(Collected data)
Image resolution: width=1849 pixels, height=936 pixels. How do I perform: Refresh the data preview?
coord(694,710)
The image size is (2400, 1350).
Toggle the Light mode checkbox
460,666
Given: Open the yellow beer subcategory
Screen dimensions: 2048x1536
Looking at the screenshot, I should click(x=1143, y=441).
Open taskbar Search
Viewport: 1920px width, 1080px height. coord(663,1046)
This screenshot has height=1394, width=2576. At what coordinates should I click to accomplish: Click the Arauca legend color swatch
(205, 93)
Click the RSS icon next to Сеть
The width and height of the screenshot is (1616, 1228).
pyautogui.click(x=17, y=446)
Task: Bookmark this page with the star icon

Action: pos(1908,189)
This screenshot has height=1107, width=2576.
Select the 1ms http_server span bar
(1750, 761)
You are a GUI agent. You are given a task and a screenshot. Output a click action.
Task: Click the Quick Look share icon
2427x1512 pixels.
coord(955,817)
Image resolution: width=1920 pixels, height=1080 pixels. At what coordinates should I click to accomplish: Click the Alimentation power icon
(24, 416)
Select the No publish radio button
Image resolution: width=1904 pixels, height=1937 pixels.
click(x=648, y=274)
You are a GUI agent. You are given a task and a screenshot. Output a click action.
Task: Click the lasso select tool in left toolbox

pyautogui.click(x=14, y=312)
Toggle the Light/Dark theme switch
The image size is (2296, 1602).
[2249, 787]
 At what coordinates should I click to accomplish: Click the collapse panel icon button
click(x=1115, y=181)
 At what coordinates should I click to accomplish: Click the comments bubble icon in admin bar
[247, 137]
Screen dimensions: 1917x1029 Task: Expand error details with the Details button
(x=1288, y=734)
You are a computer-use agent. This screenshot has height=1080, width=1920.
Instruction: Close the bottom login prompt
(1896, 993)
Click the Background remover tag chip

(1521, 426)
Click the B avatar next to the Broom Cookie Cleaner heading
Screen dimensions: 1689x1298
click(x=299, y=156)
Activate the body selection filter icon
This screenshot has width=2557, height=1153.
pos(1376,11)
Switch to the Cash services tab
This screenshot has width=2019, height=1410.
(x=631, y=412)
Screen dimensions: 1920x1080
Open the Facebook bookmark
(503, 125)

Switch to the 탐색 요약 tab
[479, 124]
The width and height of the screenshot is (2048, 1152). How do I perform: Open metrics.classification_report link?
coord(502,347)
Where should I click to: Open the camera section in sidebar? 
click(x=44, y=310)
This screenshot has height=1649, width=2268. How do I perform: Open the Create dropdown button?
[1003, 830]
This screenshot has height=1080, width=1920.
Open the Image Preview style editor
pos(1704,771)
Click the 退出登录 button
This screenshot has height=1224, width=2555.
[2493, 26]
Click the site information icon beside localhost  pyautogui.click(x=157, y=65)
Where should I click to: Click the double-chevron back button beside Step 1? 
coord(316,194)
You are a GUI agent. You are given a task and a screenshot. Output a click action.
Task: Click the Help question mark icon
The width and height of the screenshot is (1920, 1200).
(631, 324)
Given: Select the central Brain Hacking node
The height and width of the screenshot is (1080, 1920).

### Task directions
Write out every record shown above, word for word.

### Exercise output
Image resolution: width=1849 pixels, height=936 pixels. How do I perform: Refresh the data preview?
coord(694,710)
The image size is (2400, 1350).
Toggle the Light mode checkbox
460,666
Given: Open the yellow beer subcategory
Screen dimensions: 2048x1536
Looking at the screenshot, I should click(x=1143, y=441).
Open taskbar Search
Viewport: 1920px width, 1080px height. coord(663,1046)
This screenshot has height=1394, width=2576. At what coordinates should I click to accomplish: Click the Arauca legend color swatch
(205, 93)
Click the RSS icon next to Сеть
The width and height of the screenshot is (1616, 1228).
pyautogui.click(x=17, y=446)
Task: Bookmark this page with the star icon

Action: pos(1908,189)
This screenshot has height=1107, width=2576.
Select the 1ms http_server span bar
(1750, 761)
You are a GUI agent. You are given a task and a screenshot. Output a click action.
Task: Click the Quick Look share icon
2427x1512 pixels.
coord(955,817)
Image resolution: width=1920 pixels, height=1080 pixels. At what coordinates should I click to accomplish: Click the Alimentation power icon
(24, 416)
Select the No publish radio button
Image resolution: width=1904 pixels, height=1937 pixels.
click(x=648, y=274)
You are a GUI agent. You are given a task and a screenshot. Output a click action.
Task: Click the lasso select tool in left toolbox

pyautogui.click(x=14, y=312)
Toggle the Light/Dark theme switch
The image size is (2296, 1602).
[2249, 787]
 At what coordinates should I click to accomplish: Click the collapse panel icon button
click(x=1115, y=181)
 At what coordinates should I click to accomplish: Click the comments bubble icon in admin bar
[247, 137]
Screen dimensions: 1917x1029 Task: Expand error details with the Details button
(x=1288, y=734)
You are a computer-use agent. This screenshot has height=1080, width=1920.
Instruction: Close the bottom login prompt
(1896, 993)
Click the Background remover tag chip

(1521, 426)
Click the B avatar next to the Broom Cookie Cleaner heading
Screen dimensions: 1689x1298
click(x=299, y=156)
Activate the body selection filter icon
This screenshot has width=2557, height=1153.
pos(1376,11)
Switch to the Cash services tab
This screenshot has width=2019, height=1410.
(x=631, y=412)
Screen dimensions: 1920x1080
Open the Facebook bookmark
(503, 125)

Switch to the 탐색 요약 tab
[479, 124]
The width and height of the screenshot is (2048, 1152). How do I perform: Open metrics.classification_report link?
coord(502,347)
Where should I click to: Open the camera section in sidebar? 
click(x=44, y=310)
This screenshot has height=1649, width=2268. How do I perform: Open the Create dropdown button?
[1003, 830]
This screenshot has height=1080, width=1920.
Open the Image Preview style editor
pos(1704,771)
Click the 退出登录 button
This screenshot has height=1224, width=2555.
[2493, 26]
Click the site information icon beside localhost  pyautogui.click(x=157, y=65)
Where should I click to: Click the double-chevron back button beside Step 1? 
coord(316,194)
You are a GUI agent. You are given a task and a screenshot. Output a click action.
Task: Click the Help question mark icon
The width and height of the screenshot is (1920, 1200).
(631, 324)
Given: Select the central Brain Hacking node
The height and width of the screenshot is (1080, 1920).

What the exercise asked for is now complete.